Belakangan terbukti lewat rekaman CCTV bahwa cerita itu ternyata bualan belaka. Tidak ada aksi tawuran dengan senjata tajam. Kejadian sebenarnya adalah seorang polisi yang merasa tersinggung karena merasa dipepet oleh sekelompok anak muda bermotor yang kemudian berakhir dengan tembakan. Sontak fakta baru ini membuat orang mempertanyakan pernyataan polisi sebelumnya. Pernyataan resmi dan diikuti dengan memamerkan “barang bukti” yang ternyata hanya rekayasa. Orang waras pasti mempertanyakan kejujuran polisi.

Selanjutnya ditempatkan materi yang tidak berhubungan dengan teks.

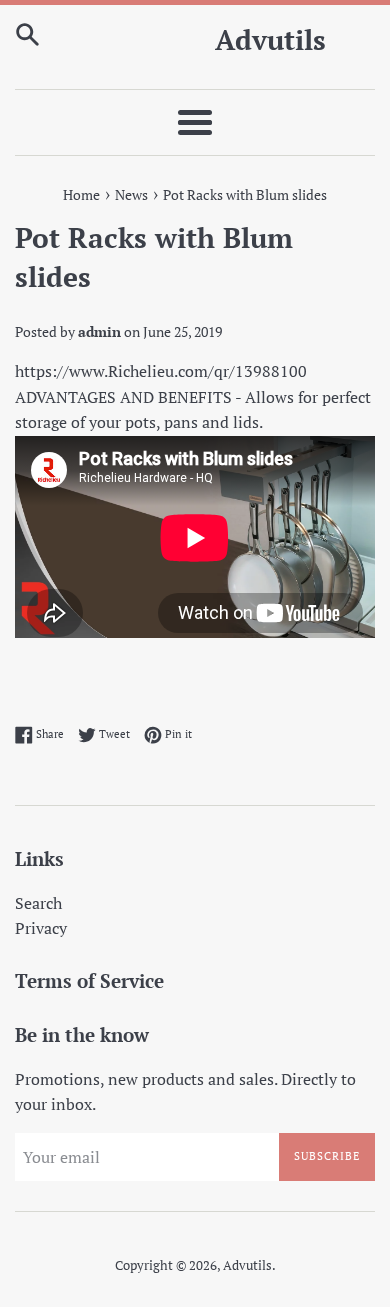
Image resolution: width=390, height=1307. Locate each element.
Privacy (41, 928)
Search (38, 903)
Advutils (270, 39)
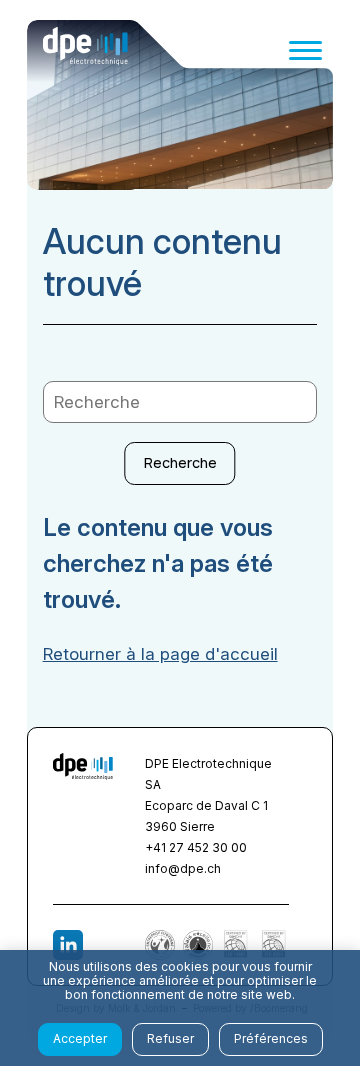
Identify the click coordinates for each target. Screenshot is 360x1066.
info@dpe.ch (183, 868)
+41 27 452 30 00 (196, 847)
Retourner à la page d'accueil (160, 654)
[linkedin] (68, 945)
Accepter (80, 1038)
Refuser (170, 1038)
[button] (305, 50)
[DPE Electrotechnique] (85, 50)
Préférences (271, 1038)
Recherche (180, 462)
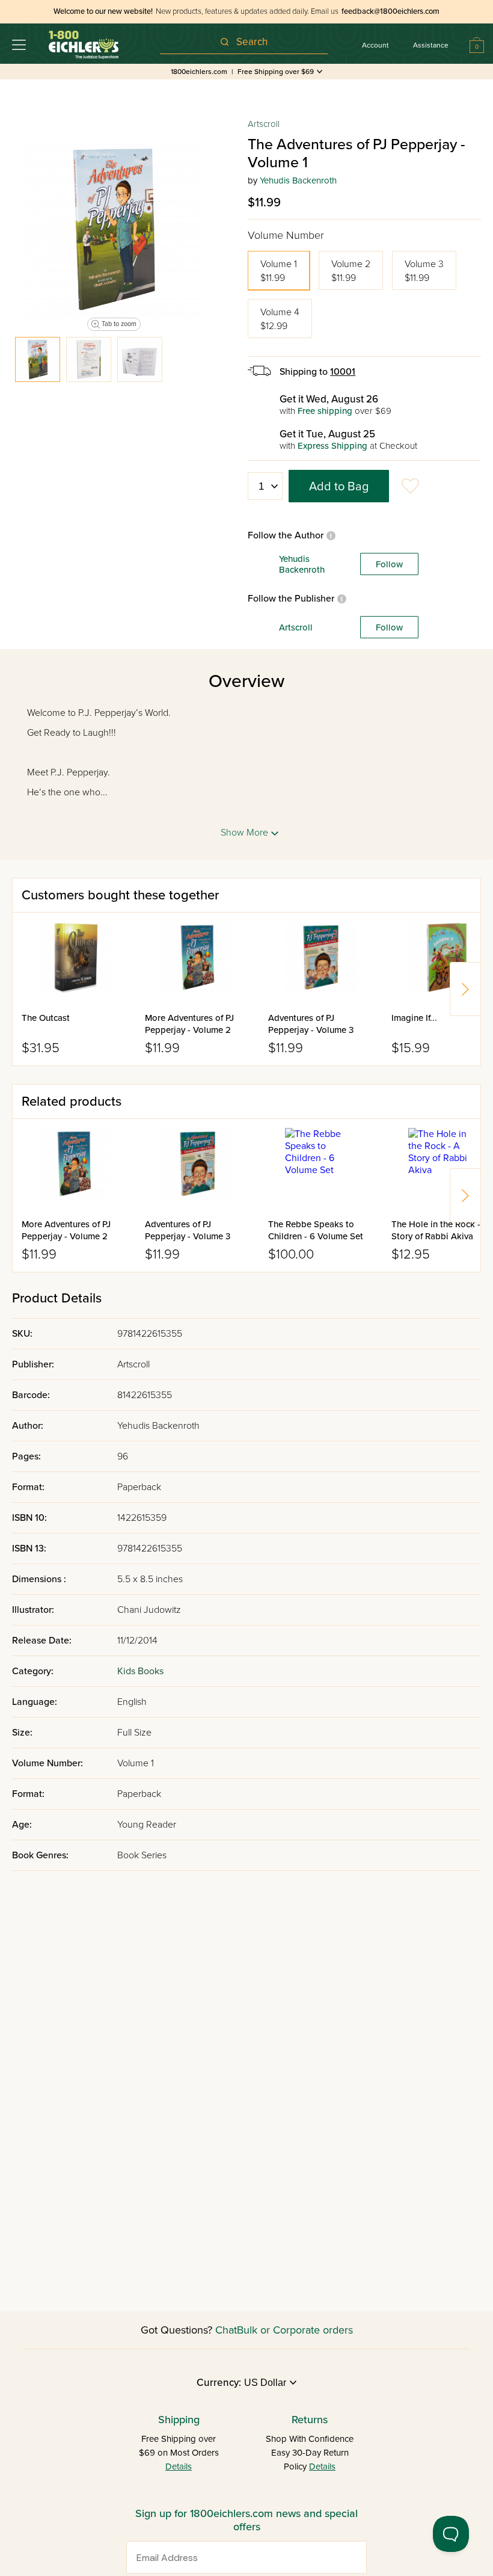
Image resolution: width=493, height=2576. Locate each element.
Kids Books (140, 1671)
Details (178, 2466)
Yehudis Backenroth (298, 180)
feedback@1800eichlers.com (390, 11)
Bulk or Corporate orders (295, 2330)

Bisa-bisanya mereka membuat pernyataan seperti itu, lengkap dengan memamerkan “barang bukti”. Benar-benar seperti skenario film murahan.
Sampai hari ini belum ada pernyataan resmi dari polisi tentang insiden “memamerkan barang bukti” yang ternyata hanya bagian dari skenario pembohongan itu.
*****
Tahun 2024 sebentar lagi akan berakhir. Beragam kejadian yang mencoreng citra polisi Indonesia masih seperti terngiang di telinga kita. Masih ada yang mengganjal dan terus terasa menggerogoti kepercayaan orang Indonesia terhadap polisi. Entah bagaimana polisi akan memperbaiki kepercayaan publik di tahun yang akan datang. Apakah dengan kinerja yang semakin baik, atau dengan menggunakan penggaung atau buzzer? Kita lihat nanti.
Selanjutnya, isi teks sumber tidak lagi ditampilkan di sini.